══ INPUT ROWS

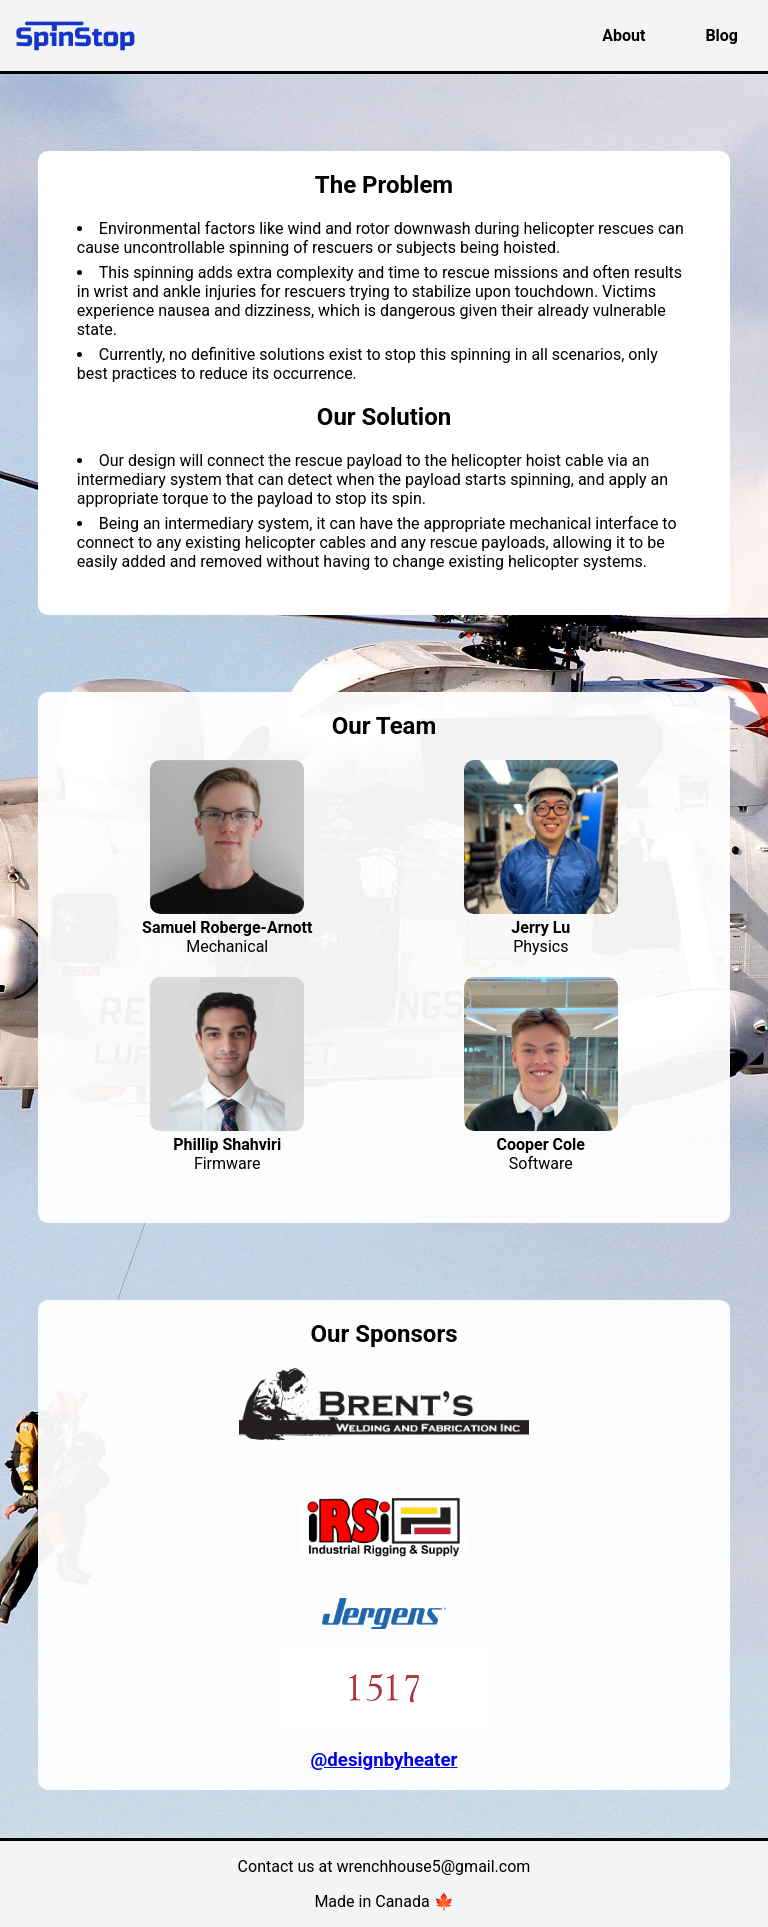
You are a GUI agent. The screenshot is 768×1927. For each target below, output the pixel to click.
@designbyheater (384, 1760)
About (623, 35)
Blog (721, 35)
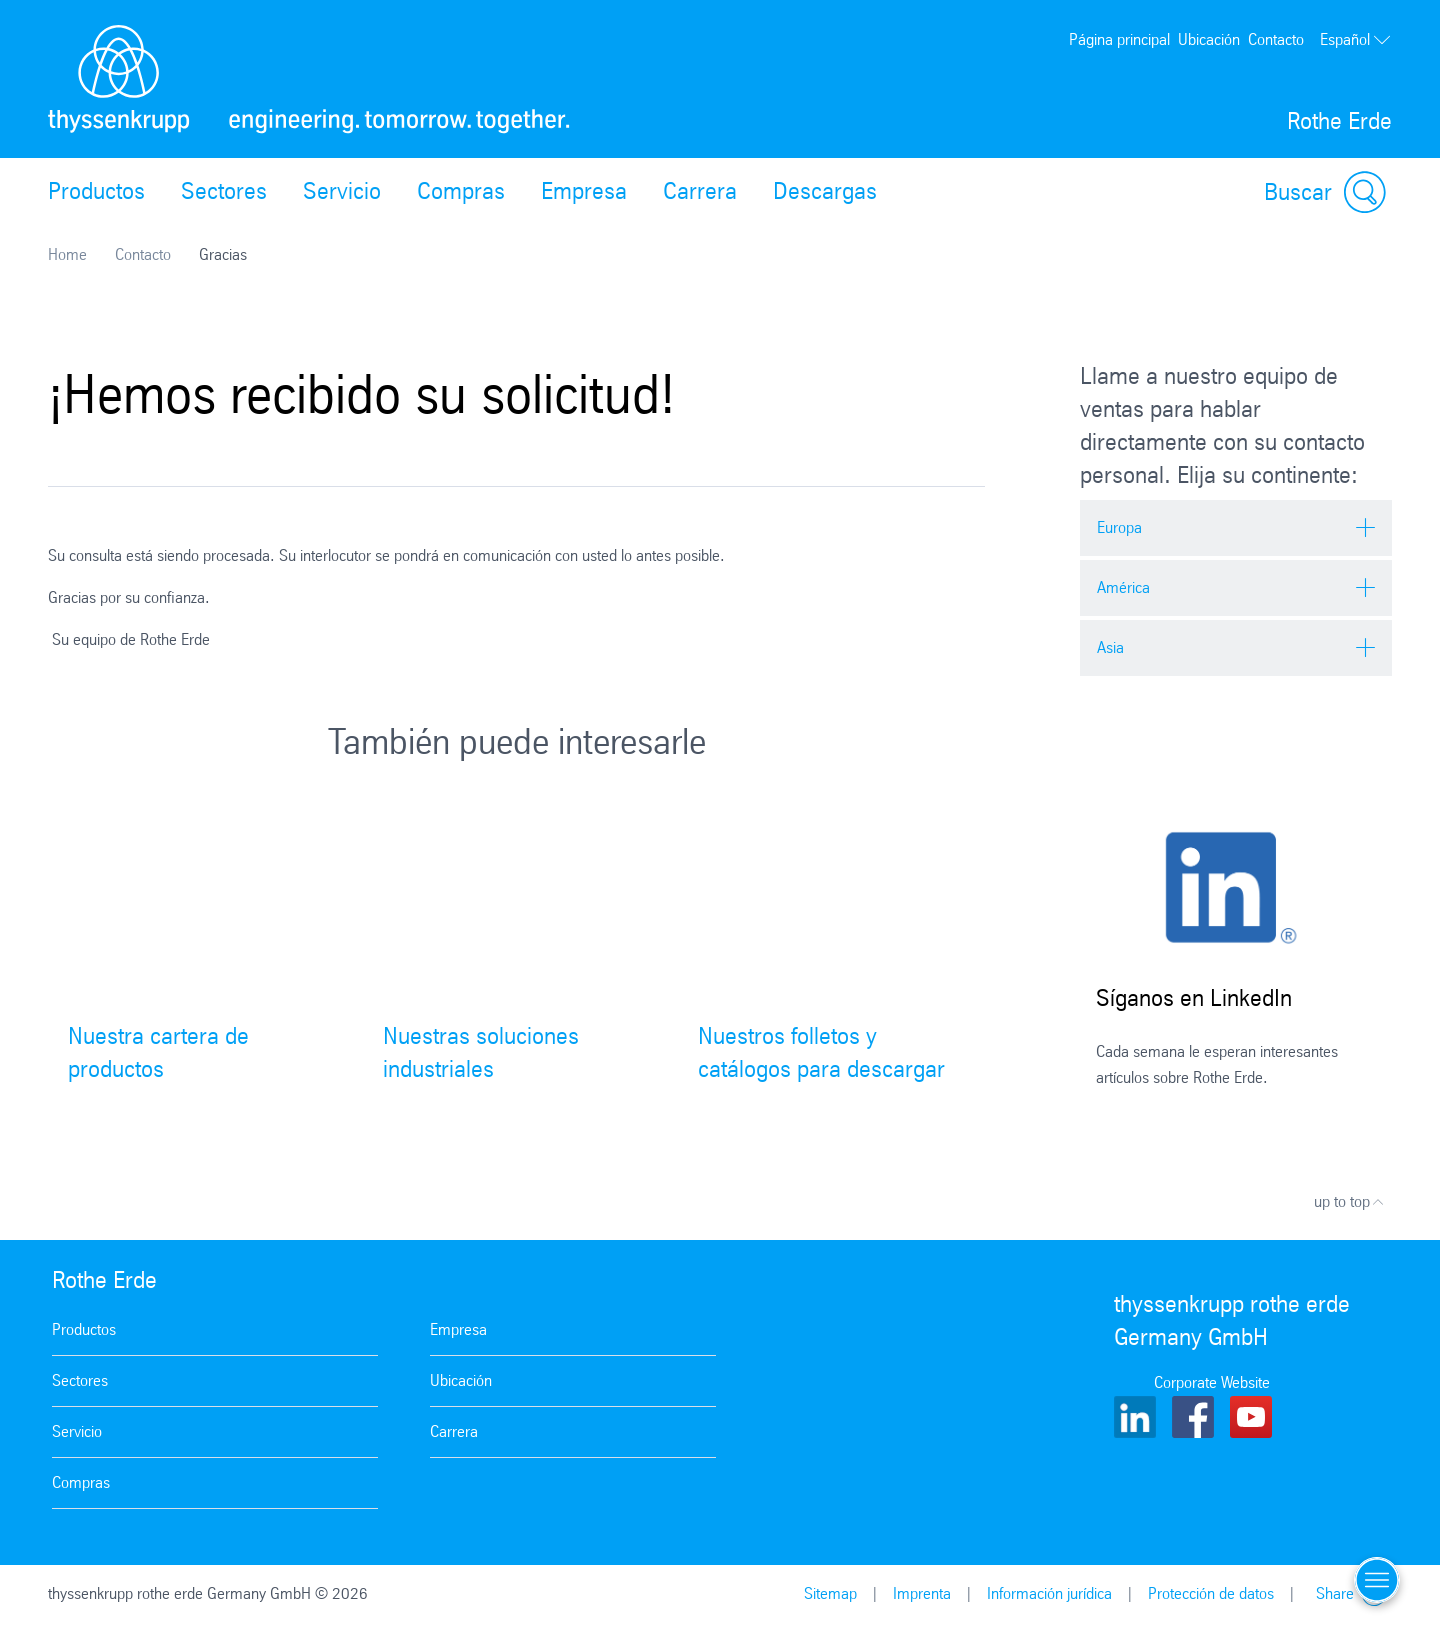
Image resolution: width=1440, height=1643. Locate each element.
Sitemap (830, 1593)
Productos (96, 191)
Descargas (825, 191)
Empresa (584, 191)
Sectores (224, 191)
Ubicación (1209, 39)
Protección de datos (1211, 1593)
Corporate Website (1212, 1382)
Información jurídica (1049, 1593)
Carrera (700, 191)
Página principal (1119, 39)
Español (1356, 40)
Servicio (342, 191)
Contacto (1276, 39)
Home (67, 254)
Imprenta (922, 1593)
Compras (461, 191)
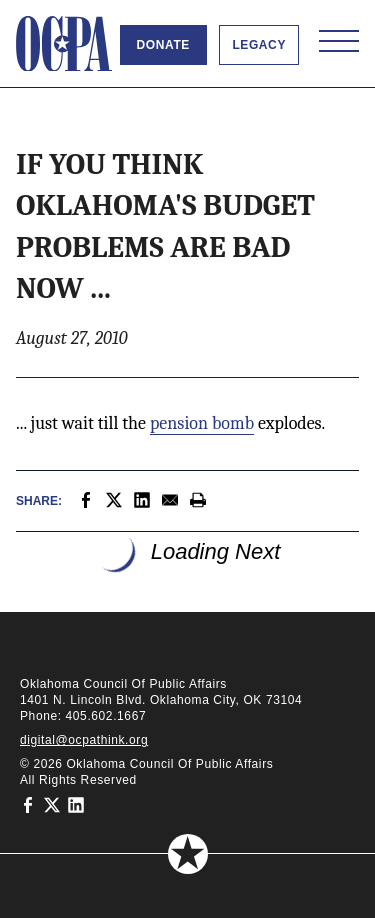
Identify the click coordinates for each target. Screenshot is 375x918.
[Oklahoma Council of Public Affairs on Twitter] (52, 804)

════
══ INPUT ROWS

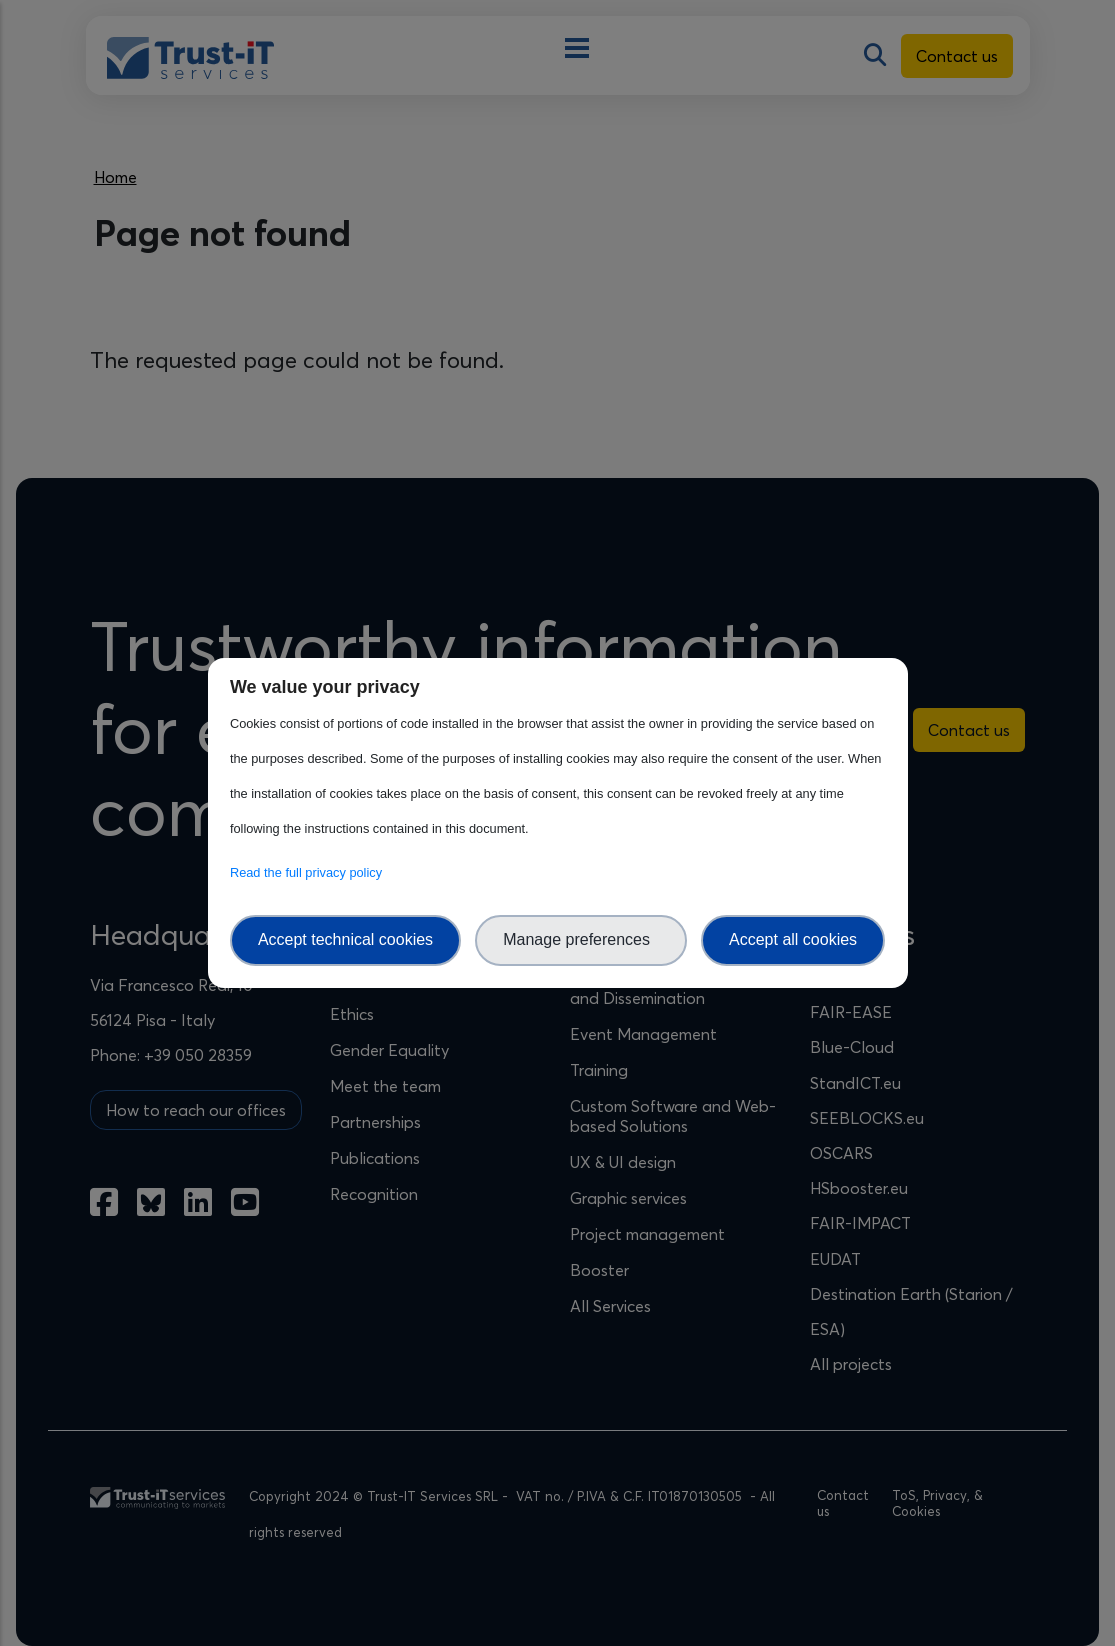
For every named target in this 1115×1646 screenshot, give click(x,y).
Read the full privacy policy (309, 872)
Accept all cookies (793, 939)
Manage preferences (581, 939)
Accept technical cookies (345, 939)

════

GOAL ▸ Rescale the stretch of the listing from the line containing "Blog (721, 35)" through the line containing "Compras (461, 191)", requests included. Multiply every coordinate in the answers by 1.85 and round to whole numbers, with halves rounded up. Give only those lines and leave the pictures out.

RESULT OF THIS EXERCISE ▸
Blog (1334, 65)
Image resolution: width=1440, height=1643. Locate each element.
Sitemap (1536, 2947)
Productos (178, 353)
Descargas (1526, 353)
Empresa (1080, 353)
Sectores (414, 353)
Ubicación (2237, 72)
Protección de datos (2240, 2947)
Corporate Website (2242, 2557)
Información jurídica (1941, 2947)
Carrera (1295, 353)
Página principal (2070, 72)
Español (2509, 74)
Servicio (633, 353)
Contacto (2361, 72)
Home (124, 470)
Imprenta (1706, 2947)
Compras (853, 353)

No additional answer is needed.